Furthermore, ENNs can be a more generalized form of other machine learning models. When they are purely symbolic as we have used them here, they can serve as a rule-based system, such as they behaved on cellular automata. The equivalency of neuron functions with AND-OR trees and their structure indicates that they can also be viewed as a more general type of decision tree (or potentially random forests in the case of consensus ENNs) that is not limited to splitting a single feature at a time. Furthermore, because ENNs focus on computing and integrating many hyperplane distinctions, they also generalize approaches like SVMs and logistic regression. This should allow for greater exploration of variations on ENN design, for example by using kernel SVMs to design artificial neurons that make non-hyperplane distinctions.
As described in detail in application no. PCT/US2021/019470, ENN training first divides the training samples into sub concepts, which are subsets of similar training samples with the same target output (i.e., the same target concept). Thereafter, a first hidden layer of neurons (called differentia neurons) is constructed such that each neuron distinguishes a pair of sub concepts and is designed by computing linear support-vector machines (SVMs) between these sub concepts, giving the learned weights and bias factor to that differentia neuron. A second hidden layer of neurons (called sub concept neurons) is constructed such that each neuron represents a specific sub concept and is designed by computing SVMs-using the differentia neuron outputs-between the training samples of that sub concept versus all other training samples. A final output layer of neurons (called concept neurons) is constructed such that each neuron represents a specific concept and is designed by computing SVMs-using the sub concept neuron outputs-between the training samples of that concept versus all other training samples.

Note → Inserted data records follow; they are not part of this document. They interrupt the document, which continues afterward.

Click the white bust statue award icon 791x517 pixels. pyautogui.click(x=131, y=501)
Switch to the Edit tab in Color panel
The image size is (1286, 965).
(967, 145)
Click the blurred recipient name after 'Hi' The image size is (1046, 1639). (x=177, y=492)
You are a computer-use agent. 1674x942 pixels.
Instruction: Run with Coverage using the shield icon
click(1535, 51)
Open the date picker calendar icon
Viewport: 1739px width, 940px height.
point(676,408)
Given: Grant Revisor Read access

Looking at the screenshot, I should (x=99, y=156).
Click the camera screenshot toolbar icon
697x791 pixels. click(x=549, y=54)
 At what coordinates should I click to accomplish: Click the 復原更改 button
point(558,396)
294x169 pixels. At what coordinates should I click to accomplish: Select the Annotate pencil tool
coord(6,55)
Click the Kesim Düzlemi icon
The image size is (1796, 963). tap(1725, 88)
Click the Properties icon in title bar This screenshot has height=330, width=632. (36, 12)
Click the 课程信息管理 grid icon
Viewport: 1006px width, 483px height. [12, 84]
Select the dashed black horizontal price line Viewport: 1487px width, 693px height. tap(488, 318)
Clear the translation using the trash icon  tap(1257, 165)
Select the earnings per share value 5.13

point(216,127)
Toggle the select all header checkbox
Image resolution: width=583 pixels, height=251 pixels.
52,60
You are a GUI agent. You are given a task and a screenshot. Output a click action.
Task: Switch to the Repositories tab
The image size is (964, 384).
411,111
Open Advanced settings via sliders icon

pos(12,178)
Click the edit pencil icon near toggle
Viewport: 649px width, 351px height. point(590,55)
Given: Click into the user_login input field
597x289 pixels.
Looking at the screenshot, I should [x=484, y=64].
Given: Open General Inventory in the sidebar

The present disclosure provides an ENN training technique for learning sub concepts within the training data so that ENN training automatically learns an appropriate number of sub concepts. In the training technique described in application no. PCT/US2021/019470, the training samples belonging to each concept were divided into sub concepts using hierarchical clustering, finding a fixed value to cut each hierarchical tree such that the total number of cut clusters across all concepts was equal to a user-defined number of clusters (i.e., sub concepts). Before implementing either method, for those tasks for which the inputs were discretely symbolic, with a I indicating the presence of a feature and 0 representing its absence, the present disclosure describes dividing the concepts into new concepts such that each training sample shares at least one feature with another training sample. This is done so that each concept had a shared familial resemblance. By representing each concept as a graph, each sample as a node and the presence of an edge representing shared features, depth-first search finds isolated graphs (i.e., components) that ultimately form the new concepts.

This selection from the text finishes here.